Section 4. Shares Available for Awards
(a) Shares Available. Subject to adjustment as provided in Section 4(c) of the Plan, the aggregate number of Shares that may be issued under all Awards under the Plan shall be the number of Shares as determined by the Board from time to time. The aggregate number of Shares that may be issued under all Awards under the Plan shall be reduced by Shares subject to Awards issued under the Plan in accordance with the Share counting rules described in Section 4(b) below.
(b) Counting Shares. For purposes of this Section 4, if an Award entitles the holder thereof to receive or purchase Shares, the number of Shares covered by such Award or to which such Award relates shall be counted on the date of grant of such Award against the aggregate number of Shares available for granting Awards under the Plan.

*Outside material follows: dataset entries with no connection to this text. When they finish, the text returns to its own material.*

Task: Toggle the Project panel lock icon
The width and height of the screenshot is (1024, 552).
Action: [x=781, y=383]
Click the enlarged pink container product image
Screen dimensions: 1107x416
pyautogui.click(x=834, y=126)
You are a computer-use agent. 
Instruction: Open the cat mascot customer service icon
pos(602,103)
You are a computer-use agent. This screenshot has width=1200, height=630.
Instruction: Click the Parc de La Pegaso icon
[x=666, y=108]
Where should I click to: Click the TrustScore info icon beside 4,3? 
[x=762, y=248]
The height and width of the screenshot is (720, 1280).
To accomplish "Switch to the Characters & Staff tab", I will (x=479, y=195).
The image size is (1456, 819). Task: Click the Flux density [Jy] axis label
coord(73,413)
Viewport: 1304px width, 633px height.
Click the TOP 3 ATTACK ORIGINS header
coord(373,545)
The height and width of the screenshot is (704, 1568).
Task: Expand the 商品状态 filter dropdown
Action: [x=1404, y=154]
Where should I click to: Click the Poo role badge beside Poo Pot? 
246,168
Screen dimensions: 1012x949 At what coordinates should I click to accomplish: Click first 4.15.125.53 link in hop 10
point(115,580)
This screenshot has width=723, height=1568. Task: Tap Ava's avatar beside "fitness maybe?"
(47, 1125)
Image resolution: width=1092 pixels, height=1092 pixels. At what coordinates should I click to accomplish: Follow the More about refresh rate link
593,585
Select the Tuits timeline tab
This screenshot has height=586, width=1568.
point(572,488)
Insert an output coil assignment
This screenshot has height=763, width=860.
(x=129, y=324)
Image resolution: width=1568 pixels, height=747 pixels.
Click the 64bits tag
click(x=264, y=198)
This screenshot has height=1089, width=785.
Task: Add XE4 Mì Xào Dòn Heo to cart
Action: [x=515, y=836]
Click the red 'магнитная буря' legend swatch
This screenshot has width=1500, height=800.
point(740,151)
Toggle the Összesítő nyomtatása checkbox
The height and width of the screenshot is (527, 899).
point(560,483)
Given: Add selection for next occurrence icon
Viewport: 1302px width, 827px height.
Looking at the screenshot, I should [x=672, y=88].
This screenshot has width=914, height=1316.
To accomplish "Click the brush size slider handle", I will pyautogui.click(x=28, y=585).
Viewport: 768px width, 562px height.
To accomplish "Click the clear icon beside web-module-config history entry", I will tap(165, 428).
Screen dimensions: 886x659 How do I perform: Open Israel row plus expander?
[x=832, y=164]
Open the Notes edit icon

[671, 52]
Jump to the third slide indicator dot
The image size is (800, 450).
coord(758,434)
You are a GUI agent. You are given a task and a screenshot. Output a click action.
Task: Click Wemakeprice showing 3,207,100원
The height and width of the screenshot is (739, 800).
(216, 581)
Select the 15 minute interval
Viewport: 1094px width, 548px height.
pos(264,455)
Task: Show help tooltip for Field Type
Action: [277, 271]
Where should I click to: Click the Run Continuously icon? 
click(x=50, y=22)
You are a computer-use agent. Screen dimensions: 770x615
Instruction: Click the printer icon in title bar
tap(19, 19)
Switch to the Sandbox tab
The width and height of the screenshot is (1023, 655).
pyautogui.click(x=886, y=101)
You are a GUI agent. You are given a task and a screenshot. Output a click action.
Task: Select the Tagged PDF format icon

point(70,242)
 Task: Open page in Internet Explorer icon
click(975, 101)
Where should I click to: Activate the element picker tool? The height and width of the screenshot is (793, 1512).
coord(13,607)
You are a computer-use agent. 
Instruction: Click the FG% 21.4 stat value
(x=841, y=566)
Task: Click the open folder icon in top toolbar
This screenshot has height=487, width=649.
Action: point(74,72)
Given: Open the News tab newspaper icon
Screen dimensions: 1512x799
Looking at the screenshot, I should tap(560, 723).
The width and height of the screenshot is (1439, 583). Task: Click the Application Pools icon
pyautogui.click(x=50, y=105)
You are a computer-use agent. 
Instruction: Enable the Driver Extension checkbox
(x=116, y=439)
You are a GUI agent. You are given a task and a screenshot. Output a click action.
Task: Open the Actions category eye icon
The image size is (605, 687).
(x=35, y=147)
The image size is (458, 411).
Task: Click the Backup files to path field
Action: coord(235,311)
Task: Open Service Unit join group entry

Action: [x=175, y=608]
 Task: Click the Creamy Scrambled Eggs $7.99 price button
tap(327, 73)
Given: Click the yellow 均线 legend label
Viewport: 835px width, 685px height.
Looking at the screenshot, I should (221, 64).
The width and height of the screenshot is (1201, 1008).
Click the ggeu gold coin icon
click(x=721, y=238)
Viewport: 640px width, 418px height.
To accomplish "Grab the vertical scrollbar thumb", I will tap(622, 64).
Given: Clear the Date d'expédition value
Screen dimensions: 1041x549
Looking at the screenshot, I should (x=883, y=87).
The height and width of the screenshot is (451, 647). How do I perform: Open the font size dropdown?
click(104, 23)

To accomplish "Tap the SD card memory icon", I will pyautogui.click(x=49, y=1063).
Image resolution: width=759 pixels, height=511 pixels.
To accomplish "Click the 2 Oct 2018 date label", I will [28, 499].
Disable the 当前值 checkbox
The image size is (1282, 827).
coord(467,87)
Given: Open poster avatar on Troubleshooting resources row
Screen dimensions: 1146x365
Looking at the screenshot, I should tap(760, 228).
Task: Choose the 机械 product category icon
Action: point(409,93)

(i) Shares Added Back to Reserve. If any Shares covered by an Award or to which an Award relates are not purchased or are forfeited or are reacquired by the Company (including any Shares withheld by the Company or Shares tendered to satisfy any tax withholding obligation on Awards or Shares covered by an Award that are settled in cash), or if an Award otherwise terminates or is cancelled without delivery of any Shares, then the number of Shares counted against the aggregate number of Shares available under the Plan with respect to such Award, to the extent of any such forfeiture, reacquisition by the Company, termination or cancellation, shall again be available for granting Awards under the Plan.
(ii) Cash-Only Awards. Awards that do not entitle the holder thereof to receive or purchase Shares shall not be counted against the aggregate number of Shares available for Awards under the Plan.
(iii) Substitute Awards Relating to Acquired Entities. Shares issued under Awards granted in substitution for awards previously granted by an entity that is acquired by or merged with the Company or an Affiliate shall not be counted against the aggregate number of Shares available for Awards under the Plan.
(c) Adjustments. In the event that any dividend (other than a regular cash dividend) or other distribution (whether in the form of cash, Shares, other securities or other property), recapitalization, stock split, reverse stock split, reorganization, merger, arrangement, consolidation, split-up, spin-off, combination, repurchase or exchange of Shares or other securities of the Company, issuance of warrants or other rights to purchase Shares or other securities of the Company or other similar corporate transaction or event affects the Shares such that an adjustment is necessary in order to prevent dilution or enlargement of the benefits or potential benefits intended to be made available under the Plan, then the Committee shall, in such manner as it may deem equitable, adjust any or all of (i) the number and type of Shares (or other securities or other property) that thereafter may be made the subject of Awards, (ii) the number and type of Shares (or other securities or other property) subject to outstanding Awards, (iii) the purchase price or exercise price with respect to any Award and (iv) the limitation contained in Section 4(d) below; provided, however, that the number of Shares covered by any Award or to which such Award relates shall always be a whole number. Such adjustment shall be made by the Committee or the Board, whose determination in that respect shall be final, binding and conclusive.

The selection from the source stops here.